Source records
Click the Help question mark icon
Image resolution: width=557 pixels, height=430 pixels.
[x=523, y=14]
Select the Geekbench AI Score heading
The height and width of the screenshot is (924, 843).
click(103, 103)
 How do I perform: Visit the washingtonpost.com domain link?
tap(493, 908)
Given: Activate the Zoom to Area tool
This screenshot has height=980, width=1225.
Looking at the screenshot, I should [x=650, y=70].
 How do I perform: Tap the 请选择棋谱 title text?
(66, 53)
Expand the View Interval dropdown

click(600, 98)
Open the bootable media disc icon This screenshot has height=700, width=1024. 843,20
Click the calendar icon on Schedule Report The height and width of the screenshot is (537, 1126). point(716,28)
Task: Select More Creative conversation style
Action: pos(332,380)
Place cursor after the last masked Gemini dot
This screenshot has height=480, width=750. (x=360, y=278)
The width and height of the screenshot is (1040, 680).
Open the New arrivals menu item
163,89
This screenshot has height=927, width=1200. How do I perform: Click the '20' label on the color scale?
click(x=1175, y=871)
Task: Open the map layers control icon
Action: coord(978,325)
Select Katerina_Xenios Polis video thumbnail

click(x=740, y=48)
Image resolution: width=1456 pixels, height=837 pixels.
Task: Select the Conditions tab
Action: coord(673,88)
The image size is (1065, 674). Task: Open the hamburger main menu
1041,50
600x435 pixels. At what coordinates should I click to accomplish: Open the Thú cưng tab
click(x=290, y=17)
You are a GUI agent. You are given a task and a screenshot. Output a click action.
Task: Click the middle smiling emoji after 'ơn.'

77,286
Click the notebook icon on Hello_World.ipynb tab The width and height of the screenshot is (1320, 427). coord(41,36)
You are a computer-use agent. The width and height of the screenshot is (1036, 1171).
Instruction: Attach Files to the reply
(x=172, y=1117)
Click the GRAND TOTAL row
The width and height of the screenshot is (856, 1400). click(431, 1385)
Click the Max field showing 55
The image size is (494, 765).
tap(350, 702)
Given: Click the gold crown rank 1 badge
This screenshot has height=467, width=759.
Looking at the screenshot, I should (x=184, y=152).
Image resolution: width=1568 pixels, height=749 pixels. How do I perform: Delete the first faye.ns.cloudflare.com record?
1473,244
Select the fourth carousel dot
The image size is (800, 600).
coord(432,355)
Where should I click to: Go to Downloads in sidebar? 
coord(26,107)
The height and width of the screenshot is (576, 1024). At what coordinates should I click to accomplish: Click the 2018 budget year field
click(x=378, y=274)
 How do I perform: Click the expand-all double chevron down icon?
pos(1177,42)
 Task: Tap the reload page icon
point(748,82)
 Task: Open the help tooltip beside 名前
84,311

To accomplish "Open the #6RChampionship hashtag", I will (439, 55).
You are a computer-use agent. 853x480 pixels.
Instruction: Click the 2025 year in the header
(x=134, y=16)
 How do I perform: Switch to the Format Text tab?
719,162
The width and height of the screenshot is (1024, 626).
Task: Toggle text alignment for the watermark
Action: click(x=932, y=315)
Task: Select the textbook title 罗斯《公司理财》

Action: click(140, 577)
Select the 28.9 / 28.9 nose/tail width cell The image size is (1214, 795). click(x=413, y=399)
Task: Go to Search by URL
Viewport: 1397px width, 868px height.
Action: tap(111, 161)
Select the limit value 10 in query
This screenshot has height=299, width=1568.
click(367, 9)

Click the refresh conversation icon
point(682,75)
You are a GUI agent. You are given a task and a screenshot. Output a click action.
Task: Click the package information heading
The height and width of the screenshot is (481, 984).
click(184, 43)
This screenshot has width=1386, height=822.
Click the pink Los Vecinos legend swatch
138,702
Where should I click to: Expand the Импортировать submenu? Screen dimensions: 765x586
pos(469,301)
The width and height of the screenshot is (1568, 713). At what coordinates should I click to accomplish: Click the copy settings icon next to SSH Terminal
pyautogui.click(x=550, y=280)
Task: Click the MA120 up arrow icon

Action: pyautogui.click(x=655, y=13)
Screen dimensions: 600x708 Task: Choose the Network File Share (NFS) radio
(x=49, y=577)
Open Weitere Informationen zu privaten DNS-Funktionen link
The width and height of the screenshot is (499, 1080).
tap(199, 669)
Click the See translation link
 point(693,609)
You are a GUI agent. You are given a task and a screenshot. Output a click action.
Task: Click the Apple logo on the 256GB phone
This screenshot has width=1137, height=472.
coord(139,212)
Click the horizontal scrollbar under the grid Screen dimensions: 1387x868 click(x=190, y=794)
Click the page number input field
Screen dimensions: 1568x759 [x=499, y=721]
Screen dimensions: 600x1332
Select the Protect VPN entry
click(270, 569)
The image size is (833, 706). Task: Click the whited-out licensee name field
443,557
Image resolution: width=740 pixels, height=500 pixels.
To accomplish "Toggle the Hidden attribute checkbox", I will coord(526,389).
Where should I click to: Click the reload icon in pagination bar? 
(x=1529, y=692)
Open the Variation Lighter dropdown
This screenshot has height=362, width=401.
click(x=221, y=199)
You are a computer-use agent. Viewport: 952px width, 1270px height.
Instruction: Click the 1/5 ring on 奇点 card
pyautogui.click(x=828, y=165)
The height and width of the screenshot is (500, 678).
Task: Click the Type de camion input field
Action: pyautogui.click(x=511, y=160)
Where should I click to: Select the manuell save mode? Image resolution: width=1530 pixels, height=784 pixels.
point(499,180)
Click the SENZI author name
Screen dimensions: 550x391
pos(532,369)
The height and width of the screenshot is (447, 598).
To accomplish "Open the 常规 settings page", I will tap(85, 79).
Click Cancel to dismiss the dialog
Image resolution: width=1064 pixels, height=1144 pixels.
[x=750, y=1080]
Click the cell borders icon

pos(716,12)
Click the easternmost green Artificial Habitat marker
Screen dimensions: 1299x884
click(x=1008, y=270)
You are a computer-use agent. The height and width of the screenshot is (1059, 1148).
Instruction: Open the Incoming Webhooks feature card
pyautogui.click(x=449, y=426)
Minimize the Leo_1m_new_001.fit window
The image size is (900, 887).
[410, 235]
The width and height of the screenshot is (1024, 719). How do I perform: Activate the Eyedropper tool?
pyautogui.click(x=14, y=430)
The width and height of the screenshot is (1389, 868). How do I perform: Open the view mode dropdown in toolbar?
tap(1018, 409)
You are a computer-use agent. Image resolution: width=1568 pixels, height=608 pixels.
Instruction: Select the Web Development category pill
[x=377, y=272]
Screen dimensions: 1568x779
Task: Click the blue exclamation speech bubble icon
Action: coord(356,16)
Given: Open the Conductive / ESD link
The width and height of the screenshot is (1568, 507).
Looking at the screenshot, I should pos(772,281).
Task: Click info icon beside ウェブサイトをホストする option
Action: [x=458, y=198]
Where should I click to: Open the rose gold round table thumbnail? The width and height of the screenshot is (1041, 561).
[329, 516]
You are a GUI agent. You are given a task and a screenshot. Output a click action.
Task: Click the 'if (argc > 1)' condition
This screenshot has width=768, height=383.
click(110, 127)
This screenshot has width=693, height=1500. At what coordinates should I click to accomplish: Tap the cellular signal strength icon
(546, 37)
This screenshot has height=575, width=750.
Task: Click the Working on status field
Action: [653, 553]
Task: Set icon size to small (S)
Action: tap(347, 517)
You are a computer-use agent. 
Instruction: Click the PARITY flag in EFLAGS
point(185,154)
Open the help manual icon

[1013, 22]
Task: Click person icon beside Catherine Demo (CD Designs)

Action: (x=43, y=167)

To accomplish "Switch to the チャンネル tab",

▶ **EXERCISE GOAL**:
What you return should match the entries above exactly.

▶ **REPLY TO THE EXERCISE**:
Click the Help question mark icon
Image resolution: width=557 pixels, height=430 pixels.
[x=523, y=14]
Select the Geekbench AI Score heading
The height and width of the screenshot is (924, 843).
click(103, 103)
 How do I perform: Visit the washingtonpost.com domain link?
tap(493, 908)
Given: Activate the Zoom to Area tool
This screenshot has height=980, width=1225.
Looking at the screenshot, I should [x=650, y=70].
 How do I perform: Tap the 请选择棋谱 title text?
(66, 53)
Expand the View Interval dropdown

click(600, 98)
Open the bootable media disc icon This screenshot has height=700, width=1024. 843,20
Click the calendar icon on Schedule Report The height and width of the screenshot is (537, 1126). point(716,28)
Task: Select More Creative conversation style
Action: pos(332,380)
Place cursor after the last masked Gemini dot
This screenshot has height=480, width=750. (x=360, y=278)
The width and height of the screenshot is (1040, 680).
Open the New arrivals menu item
163,89
This screenshot has height=927, width=1200. How do I perform: Click the '20' label on the color scale?
click(x=1175, y=871)
Task: Open the map layers control icon
Action: coord(978,325)
Select Katerina_Xenios Polis video thumbnail

click(x=740, y=48)
Image resolution: width=1456 pixels, height=837 pixels.
Task: Select the Conditions tab
Action: coord(673,88)
The image size is (1065, 674). Task: Open the hamburger main menu
1041,50
600x435 pixels. At what coordinates should I click to accomplish: Open the Thú cưng tab
click(x=290, y=17)
You are a GUI agent. You are given a task and a screenshot. Output a click action.
Task: Click the middle smiling emoji after 'ơn.'

77,286
Click the notebook icon on Hello_World.ipynb tab The width and height of the screenshot is (1320, 427). coord(41,36)
You are a computer-use agent. The width and height of the screenshot is (1036, 1171).
Instruction: Attach Files to the reply
(x=172, y=1117)
Click the GRAND TOTAL row
The width and height of the screenshot is (856, 1400). click(431, 1385)
Click the Max field showing 55
The image size is (494, 765).
tap(350, 702)
Given: Click the gold crown rank 1 badge
This screenshot has height=467, width=759.
Looking at the screenshot, I should (x=184, y=152).
Image resolution: width=1568 pixels, height=749 pixels. How do I perform: Delete the first faye.ns.cloudflare.com record?
1473,244
Select the fourth carousel dot
The image size is (800, 600).
coord(432,355)
Where should I click to: Go to Downloads in sidebar? 
coord(26,107)
The height and width of the screenshot is (576, 1024). At what coordinates should I click to accomplish: Click the 2018 budget year field
click(x=378, y=274)
 How do I perform: Click the expand-all double chevron down icon?
pos(1177,42)
 Task: Tap the reload page icon
point(748,82)
 Task: Open the help tooltip beside 名前
84,311

To accomplish "Open the #6RChampionship hashtag", I will (439, 55).
You are a computer-use agent. 853x480 pixels.
Instruction: Click the 2025 year in the header
(x=134, y=16)
 How do I perform: Switch to the Format Text tab?
719,162
The width and height of the screenshot is (1024, 626).
Task: Toggle text alignment for the watermark
Action: click(x=932, y=315)
Task: Select the textbook title 罗斯《公司理财》

Action: click(140, 577)
Select the 28.9 / 28.9 nose/tail width cell The image size is (1214, 795). click(x=413, y=399)
Task: Go to Search by URL
Viewport: 1397px width, 868px height.
Action: tap(111, 161)
Select the limit value 10 in query
This screenshot has height=299, width=1568.
click(367, 9)

Click the refresh conversation icon
point(682,75)
You are a GUI agent. You are given a task and a screenshot. Output a click action.
Task: Click the package information heading
The height and width of the screenshot is (481, 984).
click(184, 43)
This screenshot has width=1386, height=822.
Click the pink Los Vecinos legend swatch
138,702
Where should I click to: Expand the Импортировать submenu? Screen dimensions: 765x586
pos(469,301)
The width and height of the screenshot is (1568, 713). At what coordinates should I click to accomplish: Click the copy settings icon next to SSH Terminal
pyautogui.click(x=550, y=280)
Task: Click the MA120 up arrow icon

Action: pyautogui.click(x=655, y=13)
Screen dimensions: 600x708 Task: Choose the Network File Share (NFS) radio
(x=49, y=577)
Open Weitere Informationen zu privaten DNS-Funktionen link
The width and height of the screenshot is (499, 1080).
tap(199, 669)
Click the See translation link
 point(693,609)
You are a GUI agent. You are given a task and a screenshot. Output a click action.
Task: Click the Apple logo on the 256GB phone
This screenshot has width=1137, height=472.
coord(139,212)
Click the horizontal scrollbar under the grid Screen dimensions: 1387x868 click(x=190, y=794)
Click the page number input field
Screen dimensions: 1568x759 [x=499, y=721]
Screen dimensions: 600x1332
Select the Protect VPN entry
click(270, 569)
The image size is (833, 706). Task: Click the whited-out licensee name field
443,557
Image resolution: width=740 pixels, height=500 pixels.
To accomplish "Toggle the Hidden attribute checkbox", I will coord(526,389).
Where should I click to: Click the reload icon in pagination bar? 
(x=1529, y=692)
Open the Variation Lighter dropdown
This screenshot has height=362, width=401.
click(x=221, y=199)
You are a computer-use agent. Viewport: 952px width, 1270px height.
Instruction: Click the 1/5 ring on 奇点 card
pyautogui.click(x=828, y=165)
The height and width of the screenshot is (500, 678).
Task: Click the Type de camion input field
Action: pyautogui.click(x=511, y=160)
Where should I click to: Select the manuell save mode? Image resolution: width=1530 pixels, height=784 pixels.
point(499,180)
Click the SENZI author name
Screen dimensions: 550x391
pos(532,369)
The height and width of the screenshot is (447, 598).
To accomplish "Open the 常规 settings page", I will tap(85, 79).
Click Cancel to dismiss the dialog
Image resolution: width=1064 pixels, height=1144 pixels.
[x=750, y=1080]
Click the cell borders icon

pos(716,12)
Click the easternmost green Artificial Habitat marker
Screen dimensions: 1299x884
click(x=1008, y=270)
You are a computer-use agent. The height and width of the screenshot is (1059, 1148).
Instruction: Open the Incoming Webhooks feature card
pyautogui.click(x=449, y=426)
Minimize the Leo_1m_new_001.fit window
The image size is (900, 887).
[410, 235]
The width and height of the screenshot is (1024, 719). How do I perform: Activate the Eyedropper tool?
pyautogui.click(x=14, y=430)
The width and height of the screenshot is (1389, 868). How do I perform: Open the view mode dropdown in toolbar?
tap(1018, 409)
You are a computer-use agent. Image resolution: width=1568 pixels, height=608 pixels.
Instruction: Select the Web Development category pill
[x=377, y=272]
Screen dimensions: 1568x779
Task: Click the blue exclamation speech bubble icon
Action: coord(356,16)
Given: Open the Conductive / ESD link
The width and height of the screenshot is (1568, 507).
Looking at the screenshot, I should pos(772,281).
Task: Click info icon beside ウェブサイトをホストする option
Action: [x=458, y=198]
Where should I click to: Open the rose gold round table thumbnail? The width and height of the screenshot is (1041, 561).
[329, 516]
You are a GUI agent. You are given a task and a screenshot. Output a click action.
Task: Click the 'if (argc > 1)' condition
This screenshot has width=768, height=383.
click(110, 127)
This screenshot has width=693, height=1500. At what coordinates should I click to accomplish: Tap the cellular signal strength icon
(546, 37)
This screenshot has height=575, width=750.
Task: Click the Working on status field
Action: [653, 553]
Task: Set icon size to small (S)
Action: tap(347, 517)
You are a computer-use agent. 
Instruction: Click the PARITY flag in EFLAGS
point(185,154)
Open the help manual icon

[1013, 22]
Task: Click person icon beside Catherine Demo (CD Designs)

Action: (x=43, y=167)

To accomplish "Switch to the チャンネル tab",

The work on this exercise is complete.